Good years, years when he faced no threats, just dangers: no problems, only difficulties. Building the union and building Norlonto’s towers flowed in his mind into one constructive task, a matter of organizing, of coordinating work. He took on more responsibilities for the union at the same time as he upgraded his skills, learning to handle the new machines – space-platform spin-offs, mostly – that were making on-site work less like trench warfare against raw nature. After a while he came under pressure from the union to become a full-time organiser, from the company management to become a supervisor. He took the union job, got bored after a year, but found it difficult after that to get taken on again by any company. He and Stone set up as a subcontracting cooperative – capitalists themselves. They got work that way all right, and stayed scrupulously in the union’s good books, as well as on its membership list.

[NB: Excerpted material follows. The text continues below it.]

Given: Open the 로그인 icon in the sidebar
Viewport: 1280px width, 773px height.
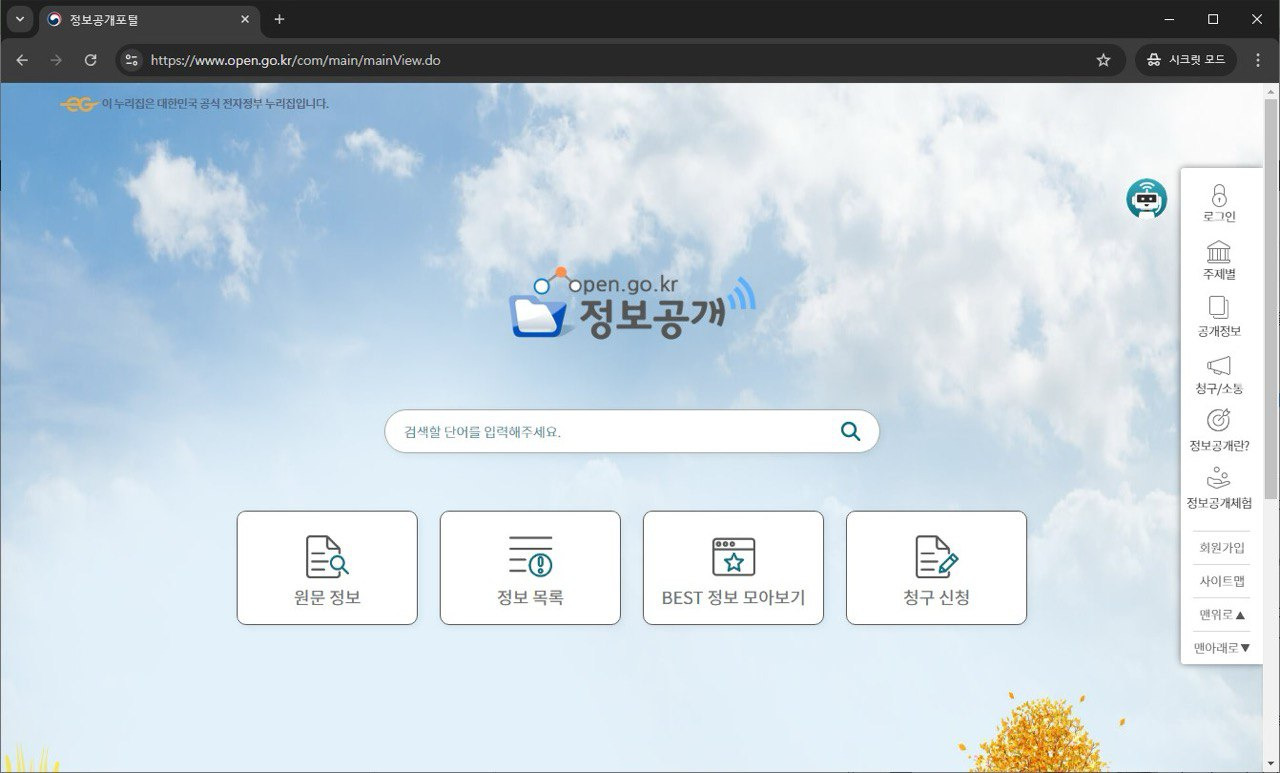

He occasionally heard from Logan, or ran into him in bars around the spaceport. Logan had adopted the same solution to his employment problems. He never called Moh to do anything for the Party but would occasionally admit or boast that some piece of political infighting in the space movement was not entirely accidental.

Early one summer morning they pulled up their truck outside a site entrance near Alexandra Port to find their way blocked by a score of people with placards. Some building workers stood arguing with the pickets.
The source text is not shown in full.